Defendant-Appellant Clyde Winton Jenkins appeals from his conviction by a jury on the first count of a two-count indictment 1 which charged him with violation of 21 U.S.C. § 846, conspiracy to commit various offenses defined in the Comprehensive Drug Abuse Prevention and Control Act of 1970, 21 U.S.C. § 801 et seq.

Jenkins raises five claims of error, each of which is discussed below.

We affirm.

I. The Search Warrant

Appellant first asserts that the District Court erred in denying his motion to suppress two firearms obtained from his residence in Muskogee, Oklahoma in a search authorized by a United States magistrate. Specifically, it is said that the affidavit presented to the magistrate in support of the search warrant which he issued was insufficient to establish probable cause.

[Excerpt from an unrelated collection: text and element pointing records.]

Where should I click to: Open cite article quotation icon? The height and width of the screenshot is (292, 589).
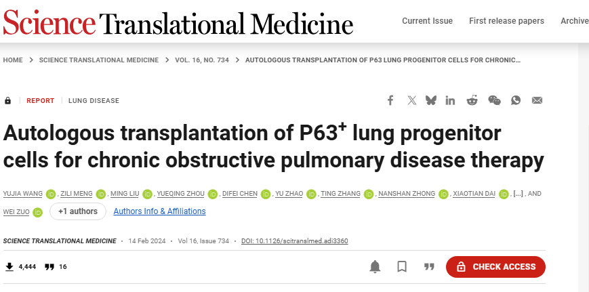tap(428, 267)
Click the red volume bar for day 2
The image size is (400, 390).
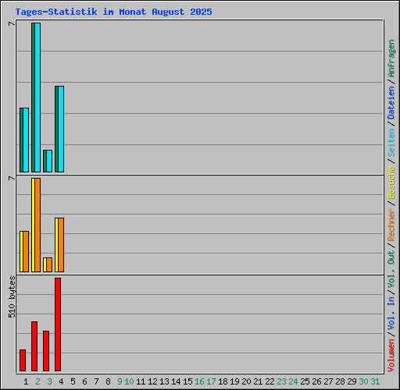tap(34, 346)
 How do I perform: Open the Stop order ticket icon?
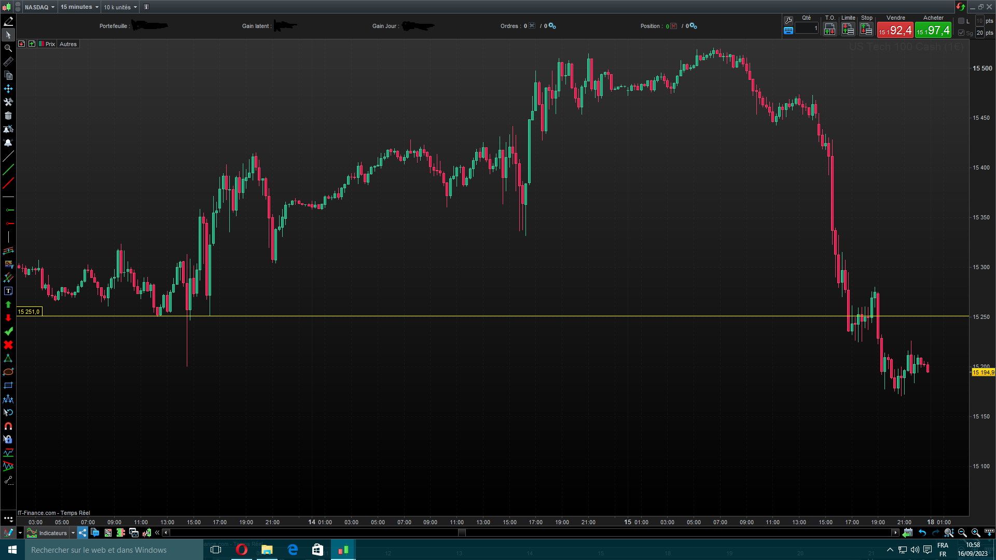click(866, 30)
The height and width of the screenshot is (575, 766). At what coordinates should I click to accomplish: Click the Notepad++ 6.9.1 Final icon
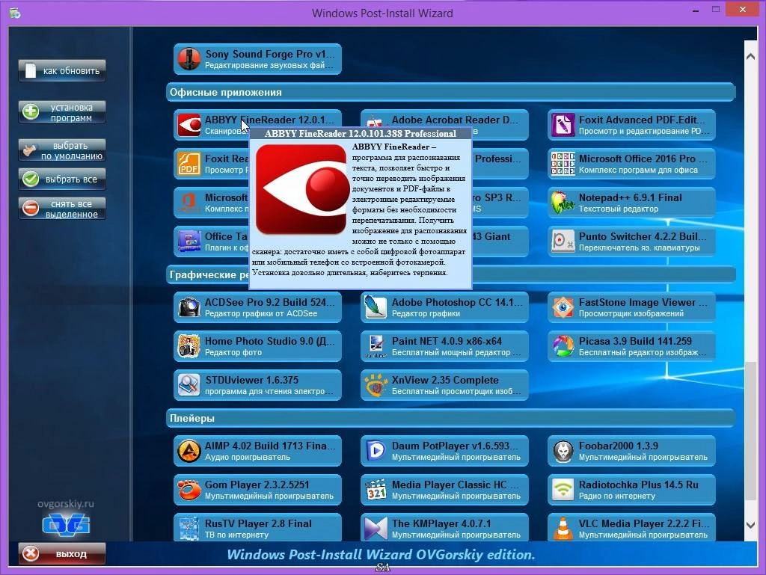click(563, 203)
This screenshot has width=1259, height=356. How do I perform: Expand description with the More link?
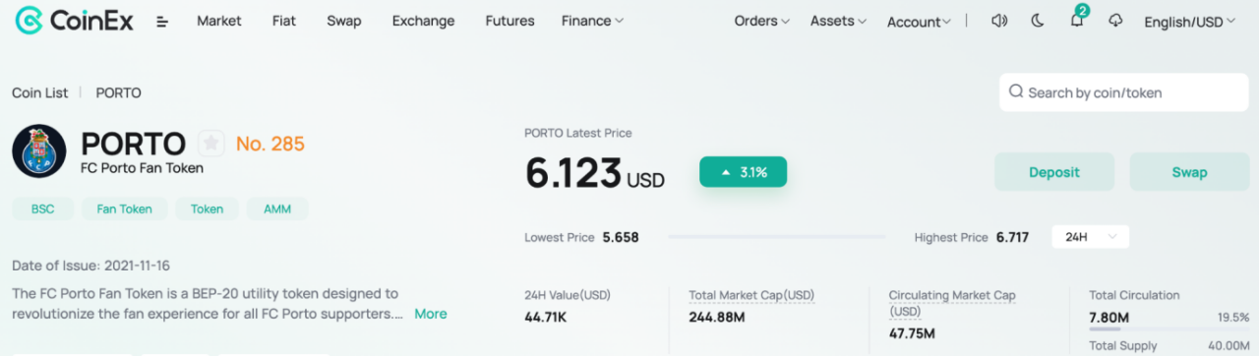pos(431,314)
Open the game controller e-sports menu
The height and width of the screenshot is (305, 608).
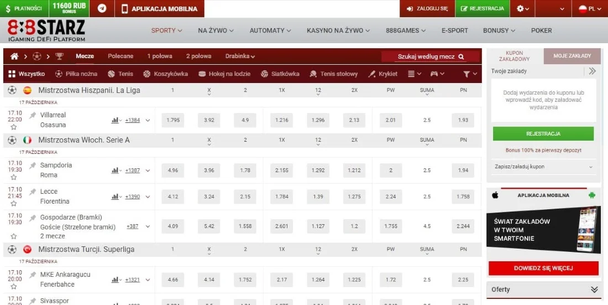437,74
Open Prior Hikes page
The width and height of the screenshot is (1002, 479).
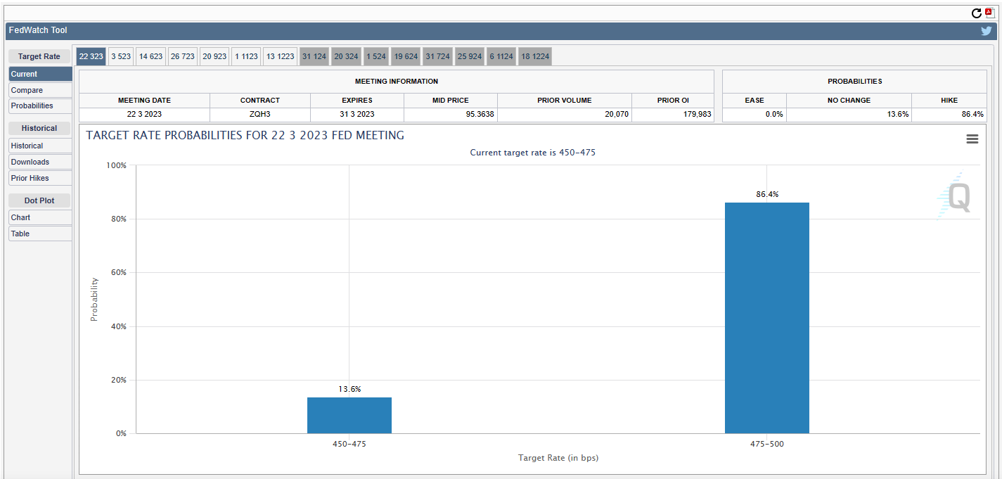(40, 178)
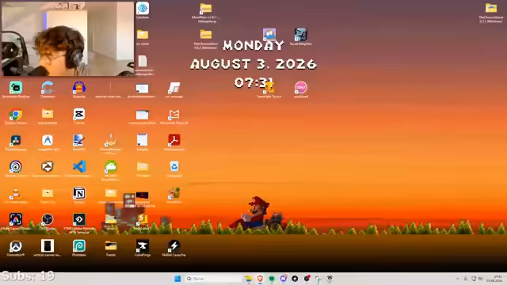Focus the taskbar search box
The image size is (507, 285).
click(x=213, y=279)
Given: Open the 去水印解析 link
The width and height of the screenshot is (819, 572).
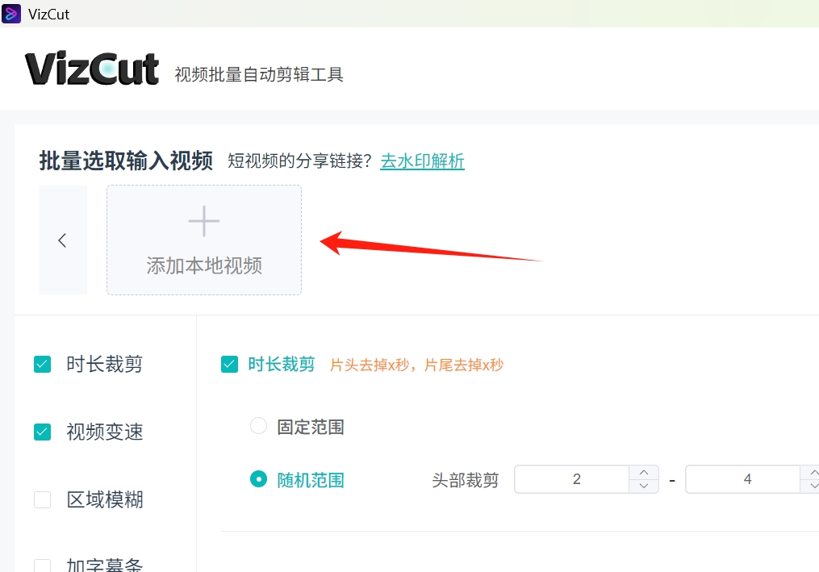Looking at the screenshot, I should click(422, 161).
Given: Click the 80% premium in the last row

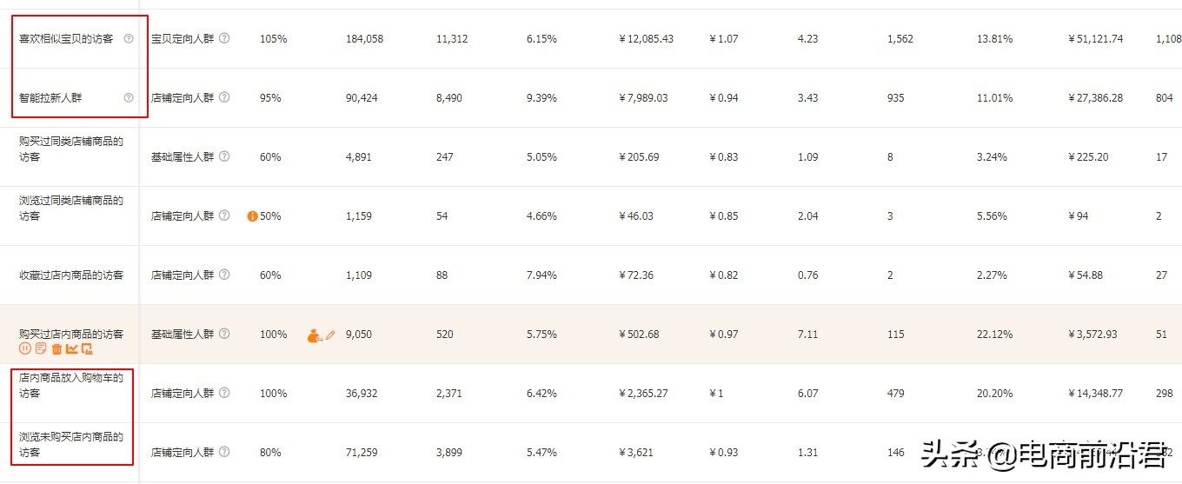Looking at the screenshot, I should click(x=270, y=453).
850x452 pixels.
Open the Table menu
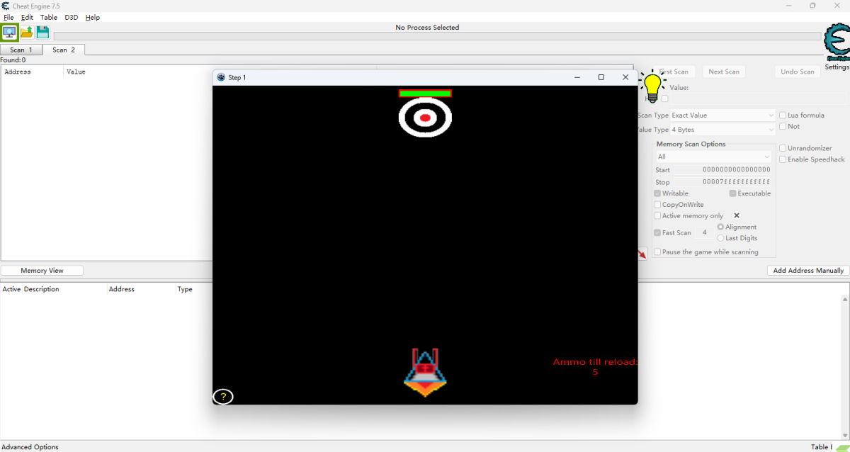tap(49, 17)
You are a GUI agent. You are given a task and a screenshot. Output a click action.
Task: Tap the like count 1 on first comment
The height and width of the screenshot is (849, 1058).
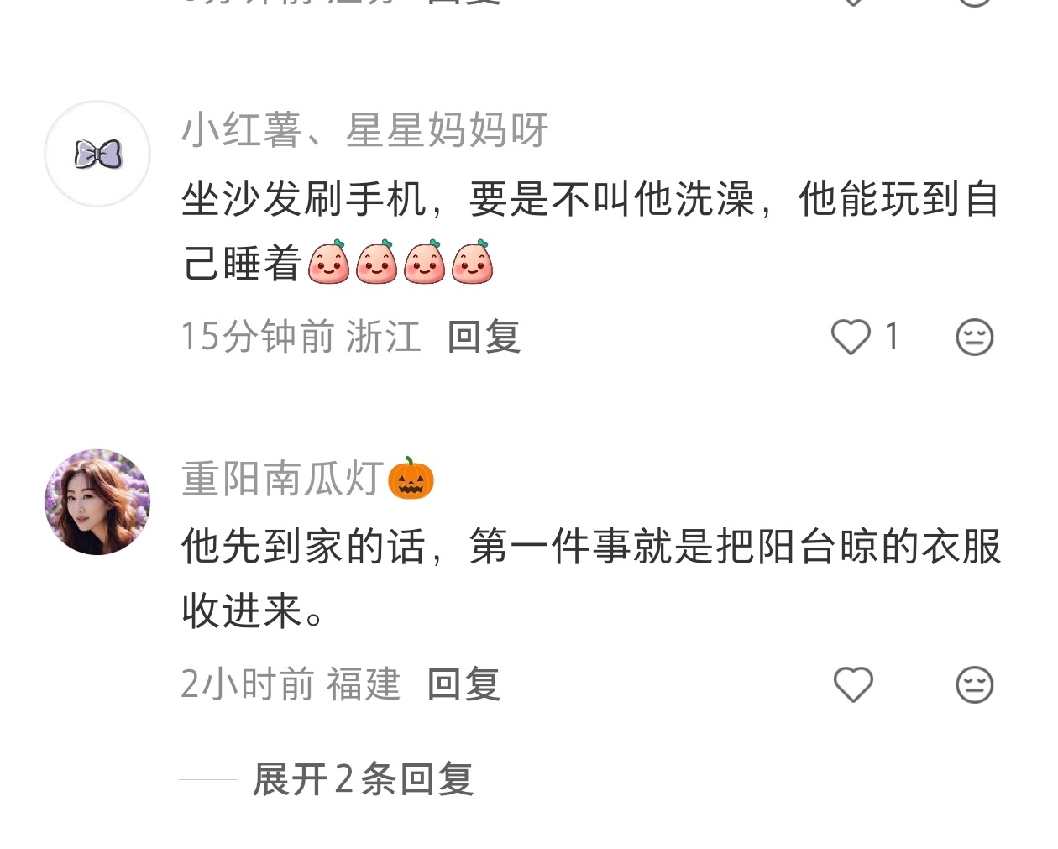coord(892,338)
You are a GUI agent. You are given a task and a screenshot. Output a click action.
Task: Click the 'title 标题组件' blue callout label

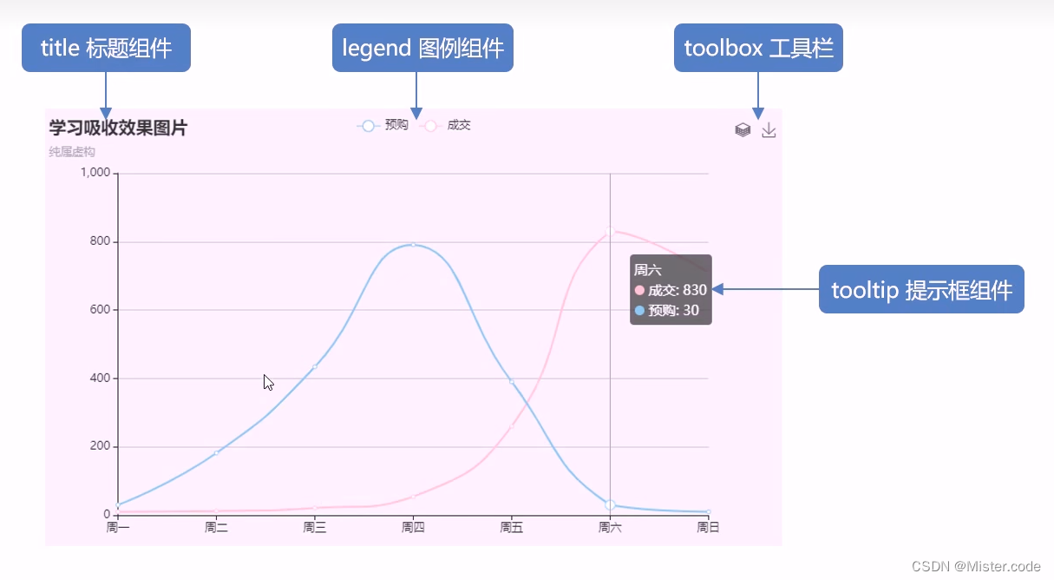click(106, 48)
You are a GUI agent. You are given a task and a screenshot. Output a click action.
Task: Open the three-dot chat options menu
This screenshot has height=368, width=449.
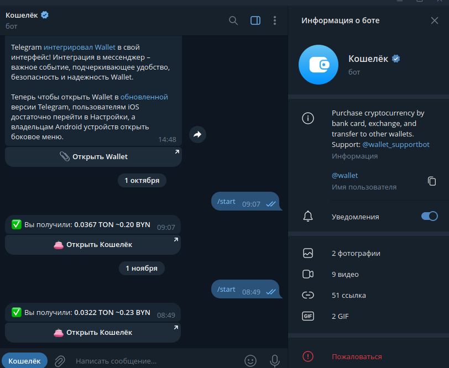[x=275, y=20]

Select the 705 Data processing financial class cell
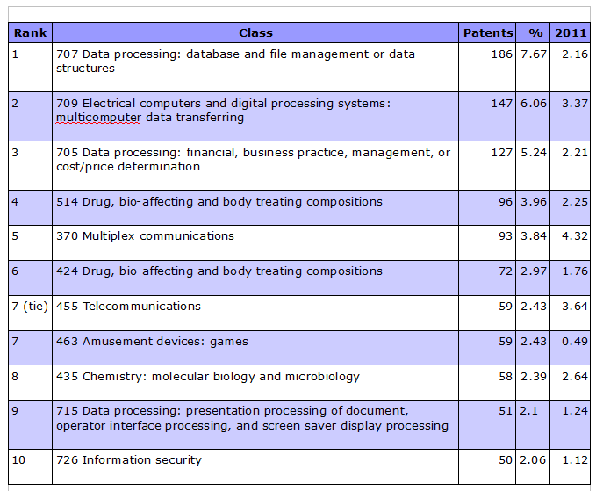coord(253,159)
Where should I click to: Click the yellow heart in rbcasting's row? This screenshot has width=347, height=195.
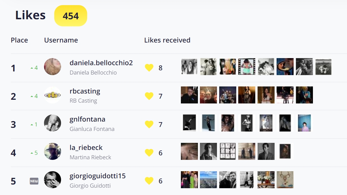(149, 96)
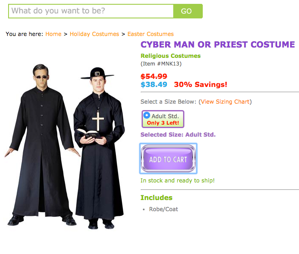
Task: Click the Cyber Man costume photo on the left
Action: coord(42,145)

The document complained of was sworn to by Aaron C. Elliott, a Special Investigator of the Bureau of Alcohol, Tobacco and Firearms of the Department of the Treasury on March 13, 1972, the same date on which the warrant issued and was executed. It first described the “Clyde Jenkins Premises” as a specified address as well as three automobiles (including a “black over white Pontiac bearing Okla 72 license MG 9593”) said to be parked there, and then stated that the objects of the search were “firearms,” naming “a Colt Diamondback revolver and an M-l Carbine *822 with a pistol grip.” It further related as follows:

“Prior to March 1, 1972, I received information which I believed from an informant who had in the past furnished reliable information that Clyde Jenkins had a M-l Carbine with a pistol grip in the trunk of his black and white Pontiac Grand Ville. Clyde Jenkins is a man known to me as a convicted felon who has been convicted of narcotics and liquor violations. On March 1, 72 I received information which I believed from an informant who had in the past furnished reliable information that Clyde Jenkins had an Enforcer (a .30 cal carbine with a pistol grip) in his possession and the informant further stated the gun came from a burglary in Kansas. During the week of March 6, 1972, I received information which I believed from an informant who had in the past furnished reliable information that Clyde Jenkins was armed and had access to a gun at all times. The informant further stated that Clyde sometimes had his wife Shirley carry his gun for him. On March 10, 1972, I received information from Asst. U.S. Atty. Larry Parrish in Memphis, Tennessee that Clyde Jenkins had been seen carrying a Colt Diamondback revolver in Memphis by a Federal Undercover Agent working under the direction of Mr. Parrish. Mr. Parrish said that he could provide a witness to testify as to Jenkin’s [sic] possession of the gun. Mr. Parrish further stated that an arrest warrant would be issued for Jenkins on or about March 13, 1972 by the Federal District Court in Memphis, Tennessee.”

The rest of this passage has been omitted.